The Cowen-Douglas class and de Branges-Rovnyak spaces
Emmanuel Fricain, Jaydeb Sarkar
TL;DR
The paper addresses how de Branges-Rovnyak spaces $\\mathcal{H}(b)$ interact with the Cowen-Douglas operator class by studying the backward shift $X_b$ on these spaces. It establishes a sharp dichotomy: $X_b$ lies in the rank-one Cowen-Douglas class $B_1(\\mathbb{D})$ precisely when $b$ is non-extreme, and never belongs to any $B_n(\\Omega)$ when $b$ is extreme. The authors develop a curvature-based framework, giving explicit formulas for the curvature $\\mathcal{K}_{X_b}$ in terms of the pythagorean pair $a,b$ through $\\Phi=b/a$, and derive unitary equivalence criteria for $X_b$ (and for the shift $S_b$) in terms of these invariants. They further connect these invariants to Carathéodory angular derivatives and provide a concrete example illustrating unitary equivalence vs. equivalence of the corresponding spaces, highlighting the nuanced relationship between algebraic, geometric, and function-theoretic aspects of the problem.
Abstract
We establish a connection between the de Branges-Rovnyak spaces and the Cowen-Douglas class of operators which is associated with complex geometric structures.
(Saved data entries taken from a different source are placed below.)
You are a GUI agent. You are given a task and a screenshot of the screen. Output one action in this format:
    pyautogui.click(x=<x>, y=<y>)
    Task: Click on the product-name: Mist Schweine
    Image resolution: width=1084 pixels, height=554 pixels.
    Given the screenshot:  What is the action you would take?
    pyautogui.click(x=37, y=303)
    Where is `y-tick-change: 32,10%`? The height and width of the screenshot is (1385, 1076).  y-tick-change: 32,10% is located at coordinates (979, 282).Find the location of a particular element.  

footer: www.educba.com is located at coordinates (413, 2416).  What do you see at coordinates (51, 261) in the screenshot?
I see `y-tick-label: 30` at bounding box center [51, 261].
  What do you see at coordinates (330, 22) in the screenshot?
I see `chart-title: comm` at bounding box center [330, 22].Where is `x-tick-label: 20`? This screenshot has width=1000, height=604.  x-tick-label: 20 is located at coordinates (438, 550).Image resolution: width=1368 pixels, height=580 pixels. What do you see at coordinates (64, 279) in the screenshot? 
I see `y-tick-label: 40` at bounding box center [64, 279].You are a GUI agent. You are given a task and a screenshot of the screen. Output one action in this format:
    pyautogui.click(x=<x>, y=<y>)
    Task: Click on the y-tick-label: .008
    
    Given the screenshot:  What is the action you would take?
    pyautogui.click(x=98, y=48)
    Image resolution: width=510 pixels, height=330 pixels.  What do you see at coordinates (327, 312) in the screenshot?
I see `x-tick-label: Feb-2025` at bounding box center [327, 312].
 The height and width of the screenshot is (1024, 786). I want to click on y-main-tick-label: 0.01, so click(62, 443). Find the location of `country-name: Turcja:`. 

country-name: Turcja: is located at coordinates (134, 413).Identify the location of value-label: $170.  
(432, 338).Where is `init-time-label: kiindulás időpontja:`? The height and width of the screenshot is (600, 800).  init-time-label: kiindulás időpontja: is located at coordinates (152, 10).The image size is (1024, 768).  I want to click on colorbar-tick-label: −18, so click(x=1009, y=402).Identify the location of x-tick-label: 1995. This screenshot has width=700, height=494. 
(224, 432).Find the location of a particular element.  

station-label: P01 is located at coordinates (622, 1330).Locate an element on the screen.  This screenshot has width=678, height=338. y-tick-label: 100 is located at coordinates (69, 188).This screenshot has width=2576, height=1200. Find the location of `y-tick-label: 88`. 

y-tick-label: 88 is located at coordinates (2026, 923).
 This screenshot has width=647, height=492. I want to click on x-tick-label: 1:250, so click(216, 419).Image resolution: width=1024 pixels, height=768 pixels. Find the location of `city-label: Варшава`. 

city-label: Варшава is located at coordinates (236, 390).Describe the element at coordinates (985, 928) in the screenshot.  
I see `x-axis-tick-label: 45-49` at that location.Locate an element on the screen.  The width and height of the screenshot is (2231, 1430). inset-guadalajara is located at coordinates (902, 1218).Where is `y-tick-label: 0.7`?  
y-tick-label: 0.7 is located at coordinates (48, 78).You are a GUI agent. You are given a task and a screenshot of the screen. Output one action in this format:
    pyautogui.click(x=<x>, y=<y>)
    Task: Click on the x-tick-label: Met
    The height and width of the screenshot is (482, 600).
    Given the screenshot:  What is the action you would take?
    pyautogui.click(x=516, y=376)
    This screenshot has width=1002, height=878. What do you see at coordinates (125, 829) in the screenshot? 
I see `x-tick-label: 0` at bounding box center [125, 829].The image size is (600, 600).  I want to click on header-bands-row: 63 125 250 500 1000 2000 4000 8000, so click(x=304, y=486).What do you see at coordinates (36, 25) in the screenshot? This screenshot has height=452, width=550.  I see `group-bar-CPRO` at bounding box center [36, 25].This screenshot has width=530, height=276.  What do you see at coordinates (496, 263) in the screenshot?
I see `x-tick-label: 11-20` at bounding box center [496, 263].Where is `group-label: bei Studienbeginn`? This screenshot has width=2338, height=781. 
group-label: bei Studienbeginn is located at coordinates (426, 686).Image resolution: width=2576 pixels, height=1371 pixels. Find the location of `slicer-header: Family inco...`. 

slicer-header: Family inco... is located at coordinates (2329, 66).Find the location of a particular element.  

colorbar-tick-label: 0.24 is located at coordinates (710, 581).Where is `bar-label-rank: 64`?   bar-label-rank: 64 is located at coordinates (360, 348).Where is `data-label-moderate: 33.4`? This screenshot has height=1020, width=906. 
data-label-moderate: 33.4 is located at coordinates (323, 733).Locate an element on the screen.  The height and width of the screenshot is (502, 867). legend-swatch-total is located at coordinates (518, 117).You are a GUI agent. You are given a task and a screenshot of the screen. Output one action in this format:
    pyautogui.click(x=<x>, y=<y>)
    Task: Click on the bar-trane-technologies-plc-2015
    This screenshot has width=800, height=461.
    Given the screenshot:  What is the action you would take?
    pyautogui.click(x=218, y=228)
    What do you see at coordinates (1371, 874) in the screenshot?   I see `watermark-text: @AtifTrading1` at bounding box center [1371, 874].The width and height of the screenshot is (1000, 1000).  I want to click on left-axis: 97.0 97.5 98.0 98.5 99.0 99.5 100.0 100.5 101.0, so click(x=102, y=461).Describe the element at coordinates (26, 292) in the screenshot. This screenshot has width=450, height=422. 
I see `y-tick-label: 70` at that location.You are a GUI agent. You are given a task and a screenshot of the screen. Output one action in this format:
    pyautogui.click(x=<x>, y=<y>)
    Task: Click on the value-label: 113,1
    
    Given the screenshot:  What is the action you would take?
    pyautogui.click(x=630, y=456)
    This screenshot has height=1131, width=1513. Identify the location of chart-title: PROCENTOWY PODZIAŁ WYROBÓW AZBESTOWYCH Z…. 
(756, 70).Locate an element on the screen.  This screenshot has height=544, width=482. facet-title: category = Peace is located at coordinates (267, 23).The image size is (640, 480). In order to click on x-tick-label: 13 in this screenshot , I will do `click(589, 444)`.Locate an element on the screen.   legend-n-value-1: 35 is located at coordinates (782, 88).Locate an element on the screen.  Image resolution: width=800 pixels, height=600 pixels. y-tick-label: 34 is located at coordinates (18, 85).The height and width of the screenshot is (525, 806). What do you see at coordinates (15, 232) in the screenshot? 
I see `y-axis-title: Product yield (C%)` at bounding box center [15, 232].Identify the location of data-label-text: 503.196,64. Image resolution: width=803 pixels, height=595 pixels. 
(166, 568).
We prove that the backward shift operator on a de Branges-Rovnyak space never belongs to the Cowen-Douglas class when the symbol is an extreme point of the closed unit ball of $H^\infty$ (the algebra of bounded analytic functions on the open unit disk). On the contrary, in the non extreme case, it always belongs to the Cowen-Douglas class of rank one. Additionally, we compute the curvature in this case and derive certain exotic results on unitary equivalence and angular derivatives.